La fruizione, al momento dell’intimazione del recesso, di un congedo straordinario per assistere il familiare disabile (ex art. 42, co. 5, D.Lgs. 26 marzo 2001, n. 151) non rappresenta una condizione ostativa al potere di licenziamento.

Nota a Cass. 25 febbraio  2019, n. 5425

Francesco Belmonte

Il licenziamento del dipendente beneficiario di un congedo straordinario per l’assistenza al familiare disabile è vietato “solo se fondato sulla fruizione del congedo medesimo ma non anche per ogni causa, diversa e legittima, di risoluzione del rapporto di lavoro”.

A stabilirlo è la Corte di Cassazione (25 febbraio 2019, n. 5425) in relazione ad una fattispecie concernente il licenziamento di un lavoratore in congedo straordinario (dal 23.10.14) per l’assistenza al padre portatore di handicap in situazione di gravità, accertata ai sensi dell’art. 4, co. 1, L. 5 febbraio 1992, n. 104, intimato (con decorrenza dal 19.12.2014) all’esito della procedura di licenziamento collettivo ex art. 4, L. 23 luglio 1991, n. 223 (avviata il 2.10.14).

La Corte, in linea con i precedenti gradi di giudizio, giunge a tale conclusione in base ad una minuziosa esegesi della normativa di riferimento.

In particolare, l’art. 42, co. 5, D.LGS. n. 151/2001, stabilisce il diritto del coniuge (ma anche del figlio – v.

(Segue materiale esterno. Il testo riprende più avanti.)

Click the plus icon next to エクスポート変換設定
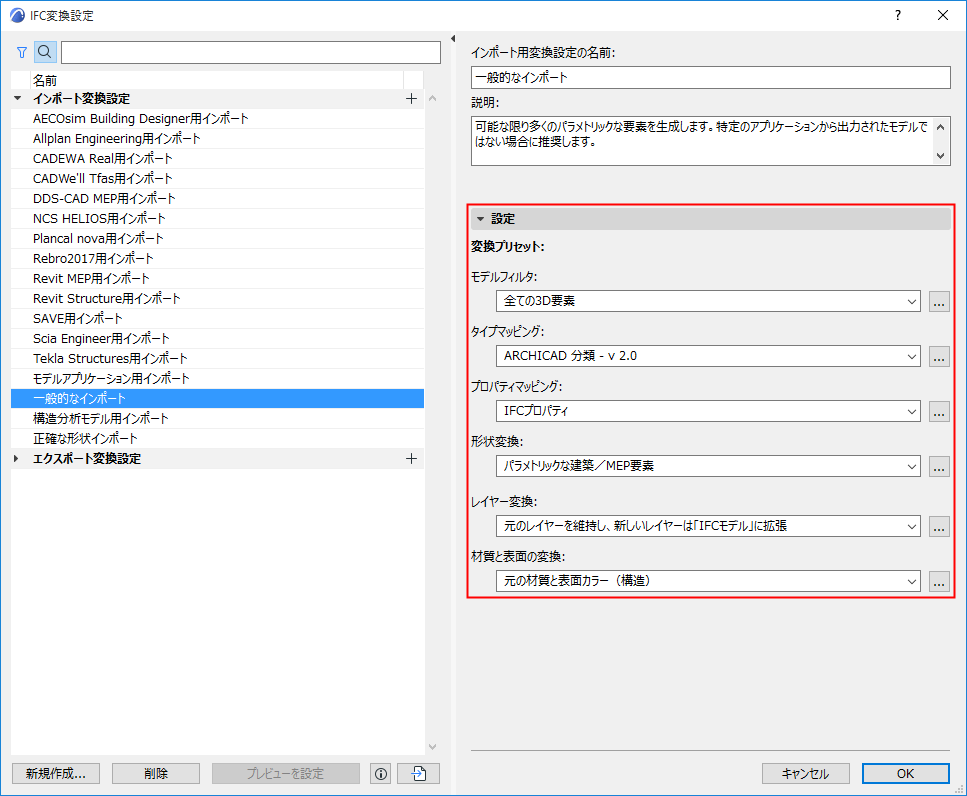This screenshot has width=967, height=796. [411, 458]
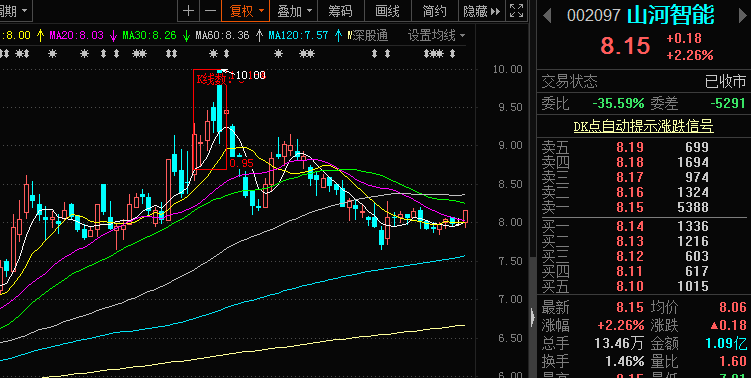Zoom out the chart with minus icon
This screenshot has width=751, height=378.
point(210,11)
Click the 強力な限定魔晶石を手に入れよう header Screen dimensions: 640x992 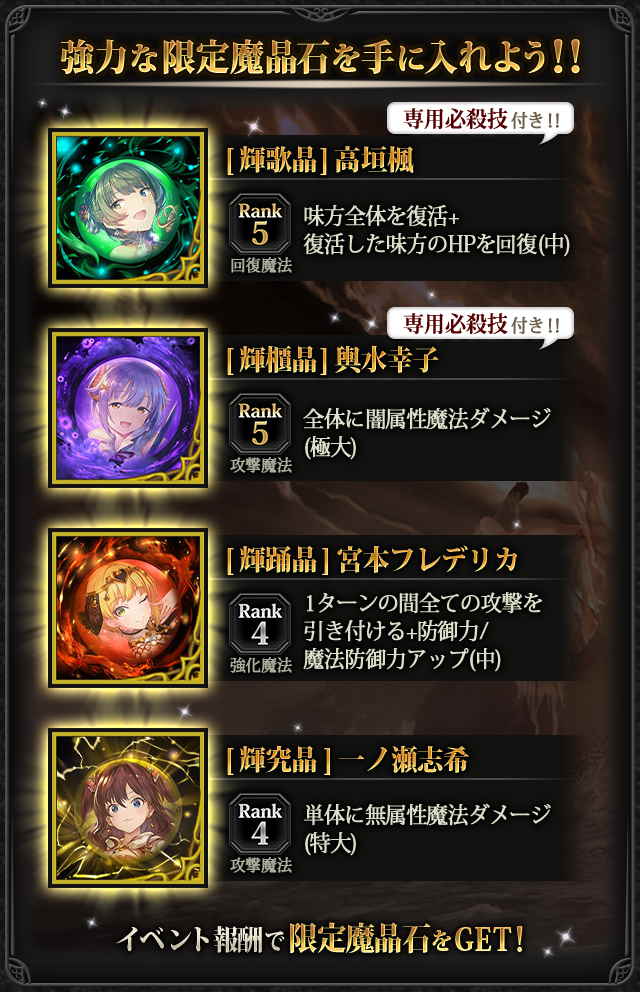point(321,58)
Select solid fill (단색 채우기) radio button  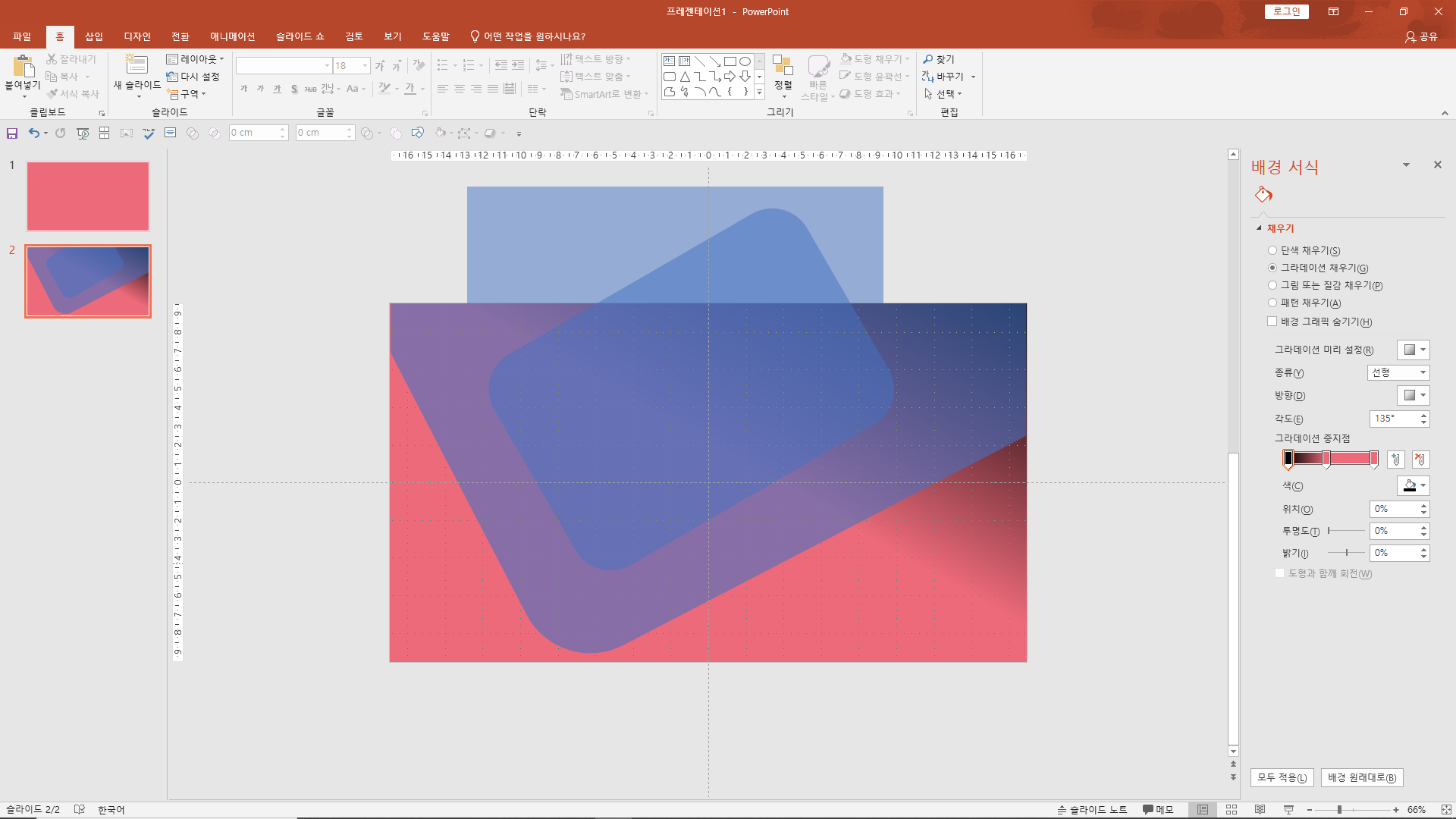[1272, 250]
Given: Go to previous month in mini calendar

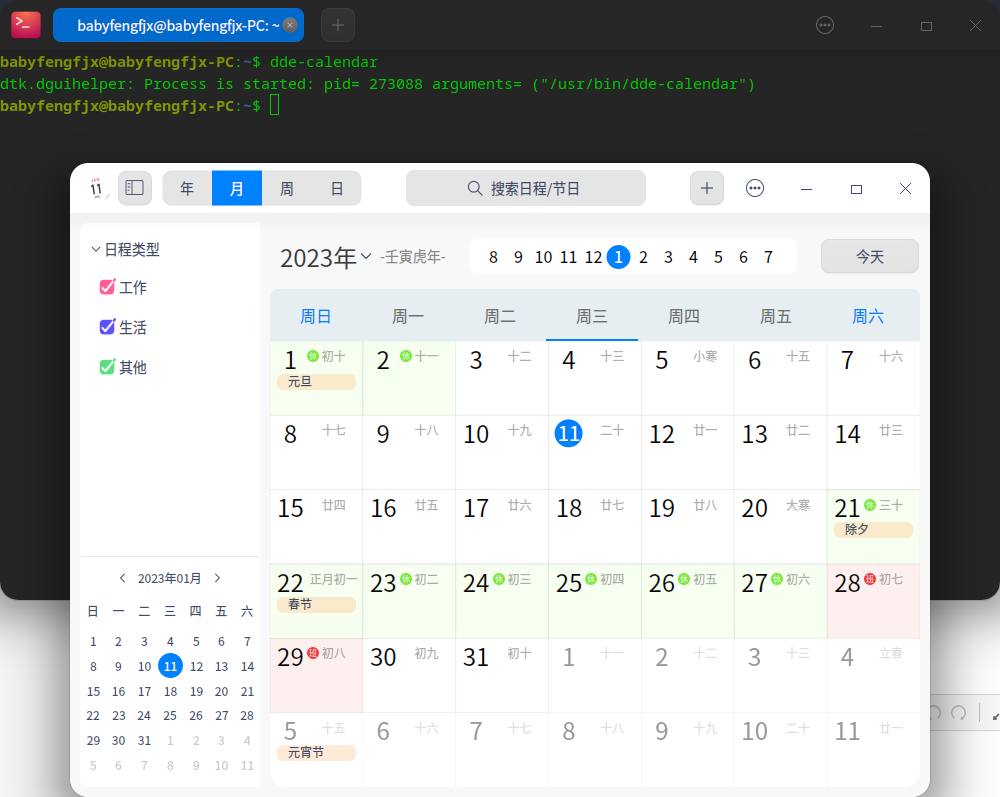Looking at the screenshot, I should [122, 578].
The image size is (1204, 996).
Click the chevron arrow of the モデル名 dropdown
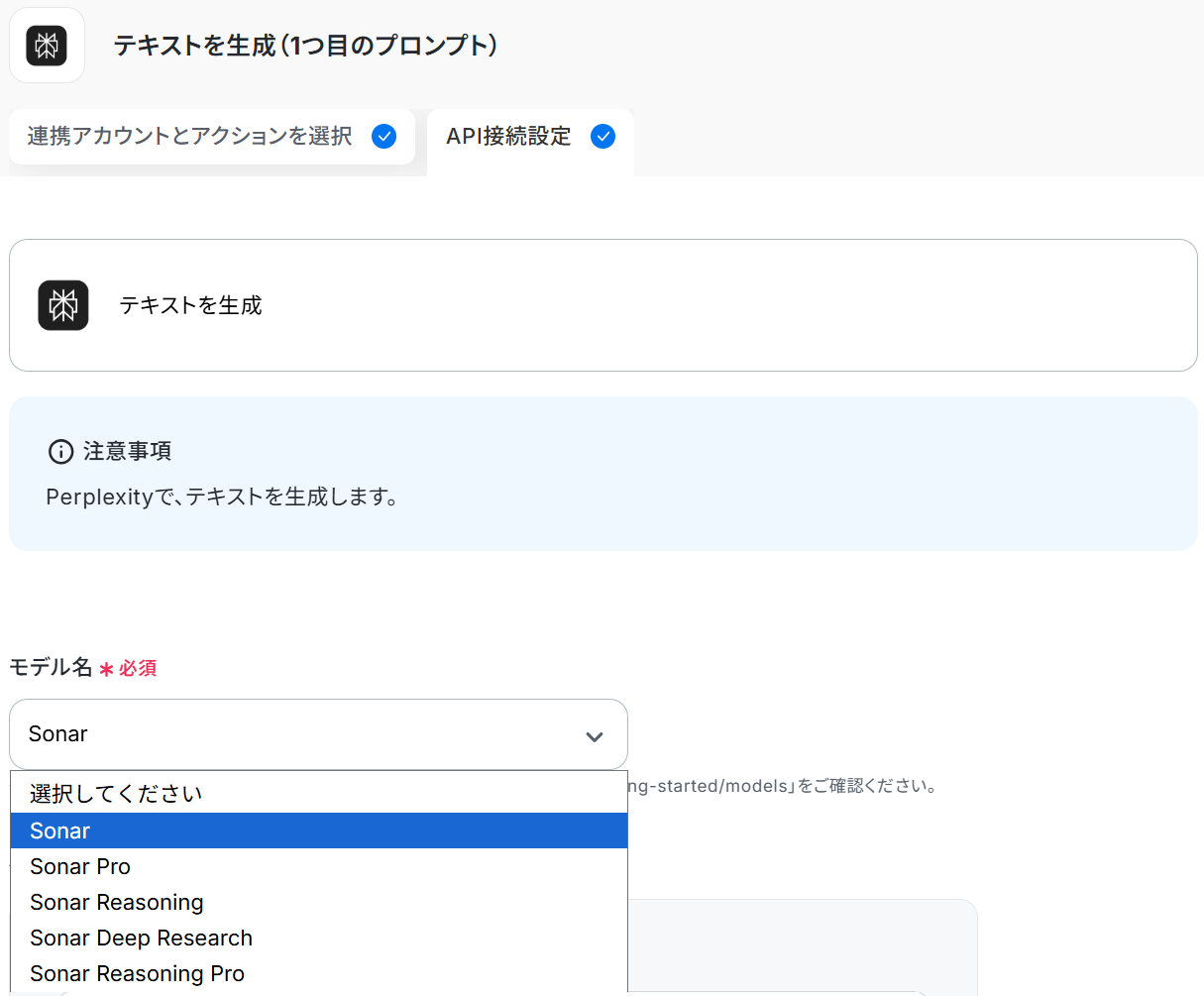coord(595,736)
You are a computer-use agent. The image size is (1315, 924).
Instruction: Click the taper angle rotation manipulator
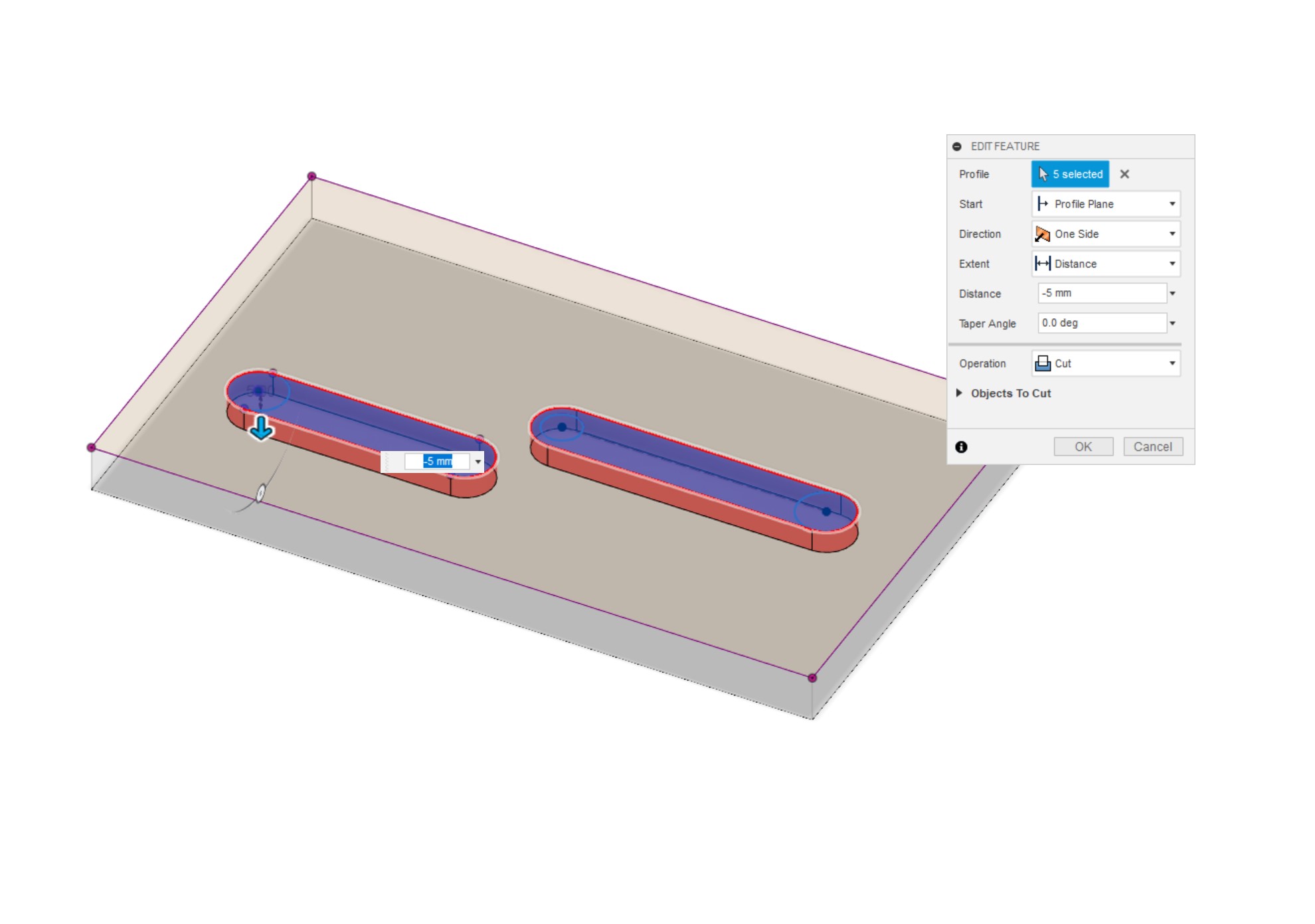click(260, 493)
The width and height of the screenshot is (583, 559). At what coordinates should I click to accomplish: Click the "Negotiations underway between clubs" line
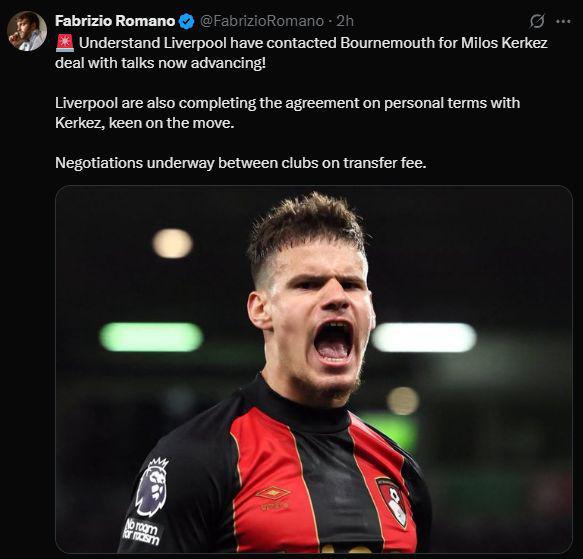tap(241, 163)
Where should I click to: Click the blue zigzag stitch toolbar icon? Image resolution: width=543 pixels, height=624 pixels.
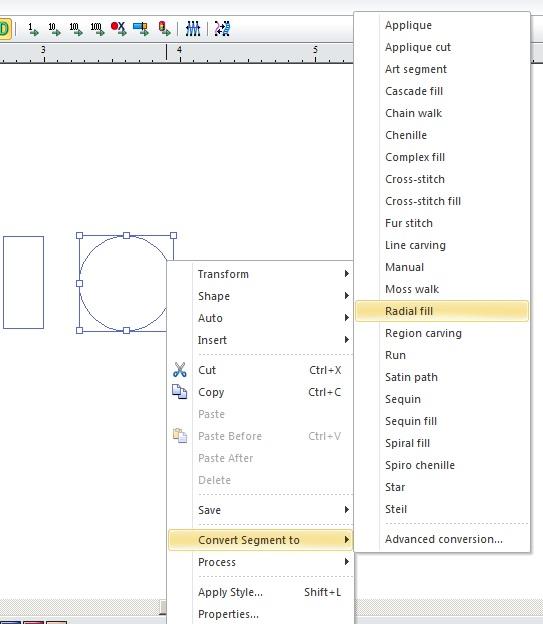click(193, 29)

Corte Cost. n. 19/2009) convivente di un soggetto con handicap grave – accertato secondo quanto previsto dall’art. 4, co. 1, L. n. 104/92 – a fruire di un periodo (continuativo o frazionato) di congedo c.d. straordinario (regolato dall’art. 4, co. 2, L. 8 marzo 2000, n. 53) non superiore a 2 anni, entro 60 giorni dalla richiesta.

Il disposto normativo sancisce, inoltre, al co. 5-ter, che “Durante il periodo di congedo, il richiedente ha diritto a percepire un’indennità corrispondente all’ultima retribuzione, corrisposta dal datore di lavoro secondo le modalità previste per la corresponsione dei trattamenti economici di maternità”; e, al co. 5 –quinquies, “Per quanto non espressamente previsto dai commi 5, 5-bis, 5-ter e 5-quater si applicano le disposizioni dell’articolo 4, comma 2, della legge 8 marzo 2000, n. 53.

Tale ultima disposizione (art. 4, co. 2, L. n. 53/2000), per quanto attiene al caso di specie, prevede che “Durante tale periodo (n.d.r. di congedo) il dipendente conserva il posto di lavoro, non ha diritto alla retribuzione e non può svolgere alcun tipo di attività lavorativa. Il congedo non è computato nell’anzianità di servizio né ai fini previdenziali; il lavoratore può procedere al riscatto, ovvero al versamento dei relativi contributi, calcolati secondo i criteri della prosecuzione volontaria.”

Per i giudici di legittimità il diritto alla conservazione del posto summenzionato “non esprime limitazioni al legittimo potere di recesso ma è finalizzato, esclusivamente, a garantire al lavoratore un trattamento economico ed assistenziale (analogamente a quanto avviene per la malattia) per il periodo di assistenza” al familiare inabile.

“La fruizione del congedo, in altre parole, non rende insensibile il rapporto di lavoro ai fatti estintivi previsti dalla legge ma, al più, pone questione di sospensione degli effetti di detti atti (id est: del recesso) fino al termine del congedo medesimo”.